La falsification de l’histoire et la scotomisation d’une partie de celle-ci avaient leurs théoriciens et idéologues ainsi que leurs praticiens dans les écoles et les médias. C’est véritablement un parti pris appartenant à une grande entreprise de déculturation/acculturation propre à l’idéologie coloniale. Parallèlement, des recherches ethnographiques ont été réalisées par des personnalités officielles, des militaires ou des hommes d’église, qui ont pu révéler de grands pans de l’histoire d’Algérie contemporaine ou antique. Ces recherches, consignées dans des ouvrages spécialisés, ont connu une diffusion limitée. Leurs auteurs n’ont pu s’imposer dans le cercle des historiens que très difficilement tant était forte la volonté de maintenir la chape de silence sur les réalités historiques, sociales et culturelles d’une terre considérée comme le nouvel eldorado de la plèbe et du lumpenprolétariat de la métropole et même de toute l’Europe méditerranéenne.

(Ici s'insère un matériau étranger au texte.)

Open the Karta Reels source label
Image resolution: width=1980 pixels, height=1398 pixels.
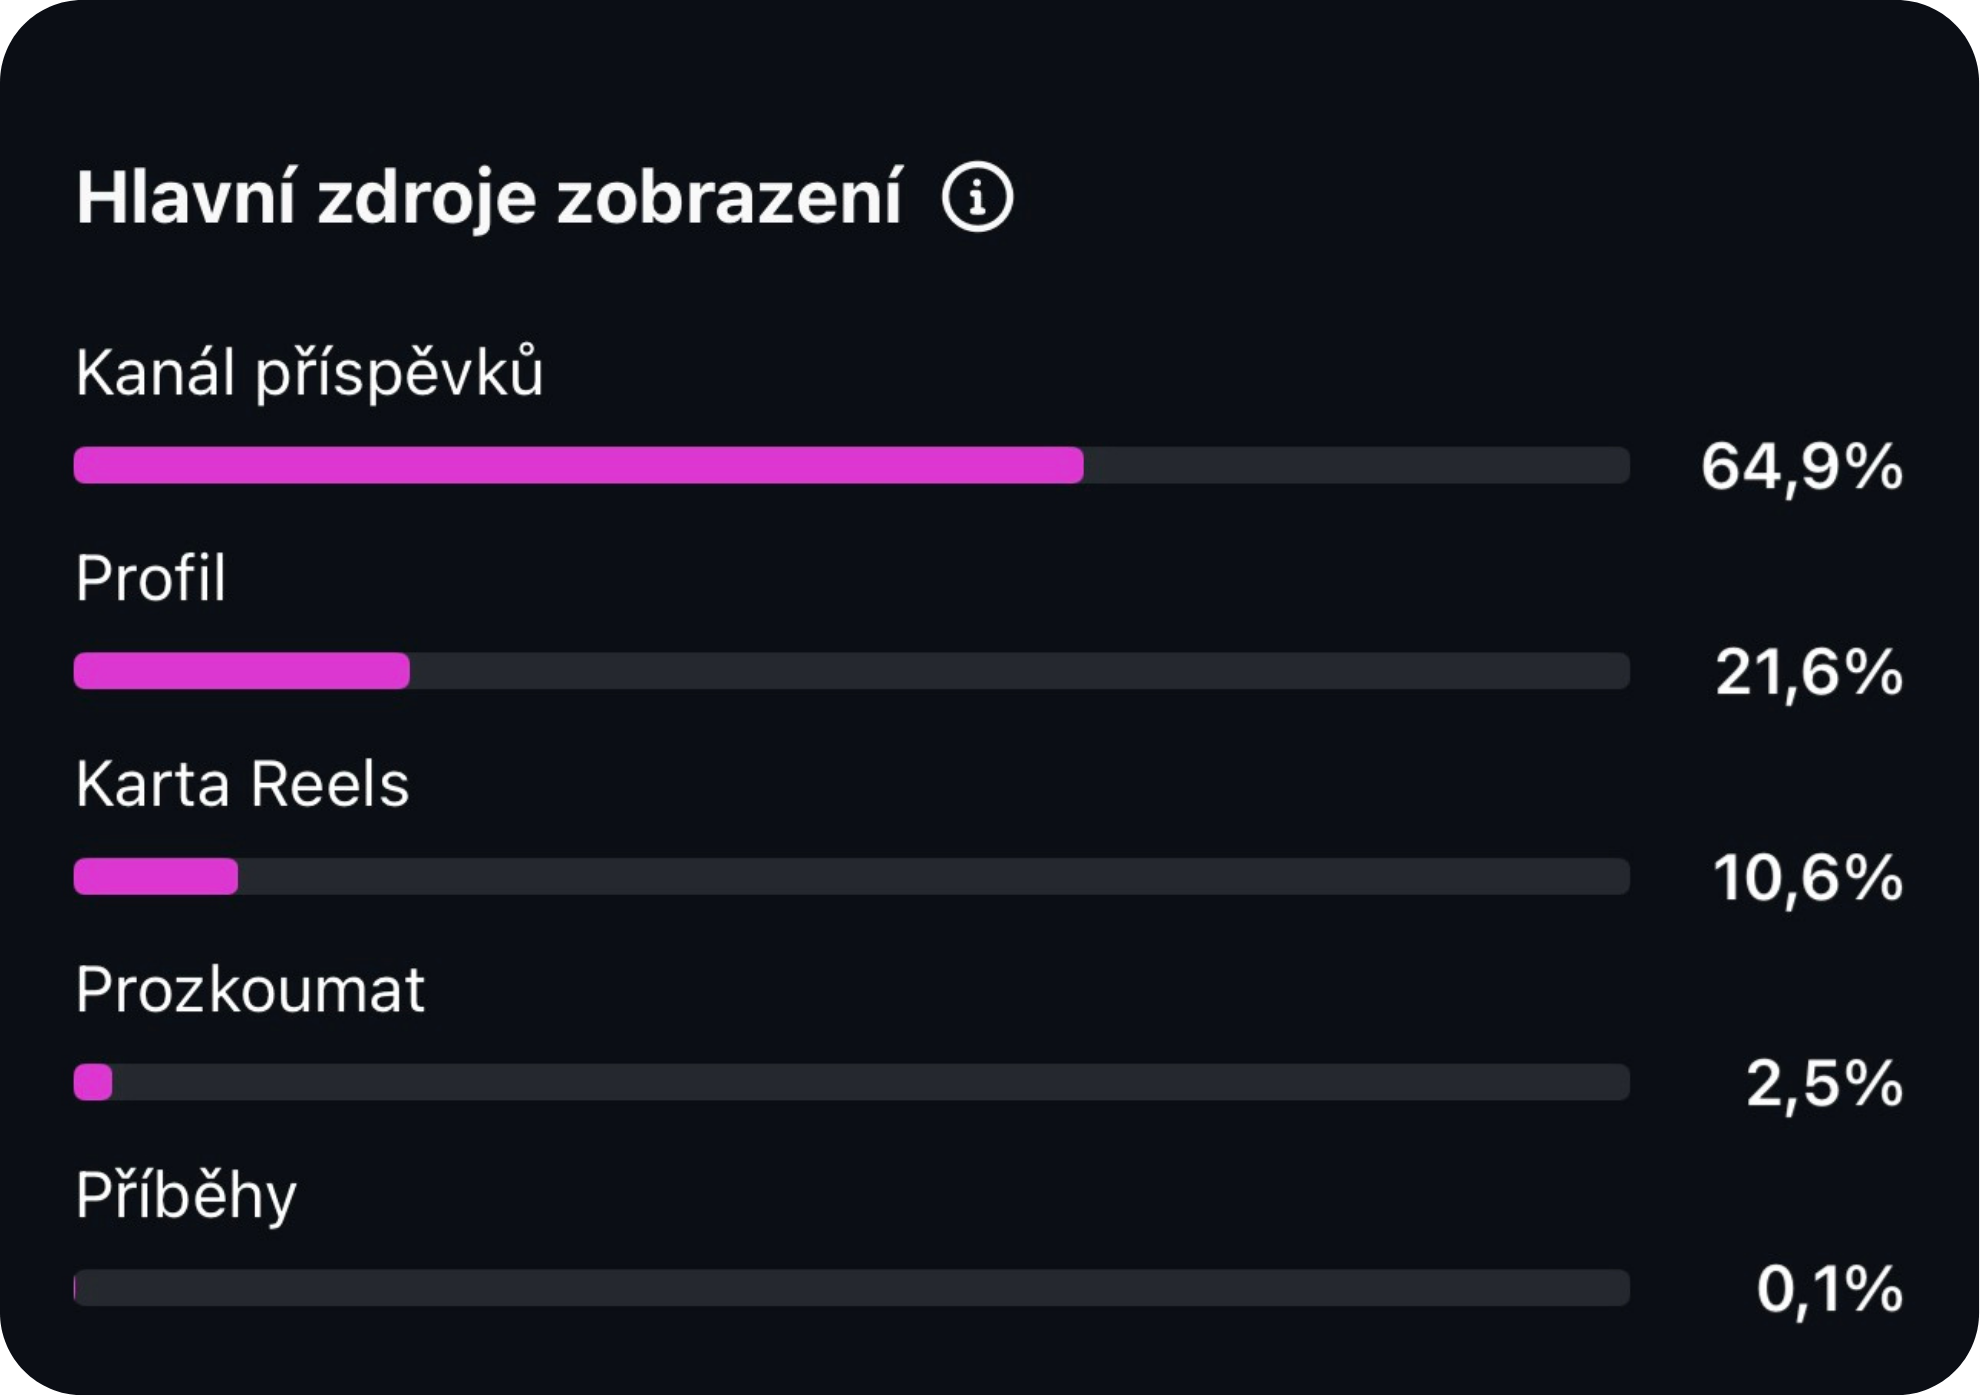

Charles-Robert Ageron, Charles-André Julien et d’autres chercheurs versés dans la sociologie comme Jacques Berque et Yves Lacoste ont naturellement donné leurs lettres de noblesse à l’étude des sociétés maghrébines colonisées en mettant en relief la profondeur historique des peuples en question, les différentes civilisations qui les ont marqués et leur capacité à s’assumer en tant que sociétés organisées d’une façon autonome par rapport aux schémas coloniaux.
Le travail de recherche du professeur Charles-Robert Ageron, disparu il y une année, symbolisa cet effort d’une certaine élite libérale française à comprendre la société algérienne sous domination coloniale et à en saisir les profonds mouvements.
" Le professeur Charles-Robert Ageron est un des historiens français qui ont le plus contribué à l’écriture de l’histoire maghrébine et œuvré courageusement pour la décolonisation de l’histoire algérienne. Il consacra passionnément plus d’une décennie de recherche dans les dépôts et fonds d’archives algériens et français pour réaliser une thèse sous la direction d’un autre éminent ‘’maître’’, le fameux Charles-André Julien, qui l’honora du bonnet de docteur en histoire ‘’Les Algériens musulmans et la France : 1871-1919’’. Sujet fort original et sensible, elle fut un véritable chef-d’œuvre d’où jaillit une authentique passion pour la terre, la culture et les hommes ", estime Kamal Filali de l’Université de Constantine (département d’histoire). Et il ajoute : " Depuis qu’il occupa la chaire de professeur agrégé en 1947, son combat politique n’a cessé de s’éclaircir et de se consolider en faveur d’une riche coopération scientifique franco-maghrébine basée sur le respect mutuel des deux cultures. Il résista courageusement à tous les soubresauts et les perturbations qu’avaient traversés les relations entre la France et l’Algérie pour y rester et œuvrer au rapprochement des deux communautés (…) Outre le professeur dispensateur de cours magistraux, Ageron était un infatigable chercheur de terrain et eut la chance de vivre, en témoin oculaire et en observateur lucide les élans historiques et grandes mutations vécues par l’Algérie depuis la Seconde Guerre mondiale ".
L’on se doute bien que, en dehors de ces exceptions qui accordent un regard lucide sur la société et le peuple algériens, une historiographie qui a longtemps fait l’impasse sur les réalités anciennes du pays ne puisse nullement se prévaloir d’une quelconque objectivité au sujet d’une guerre présentée pendant des décennies comme une simple opération de ‘’maintien de l’ordre’’ en Algérie ou, plus confusément, comme les ‘’Événements d’Algérie’’.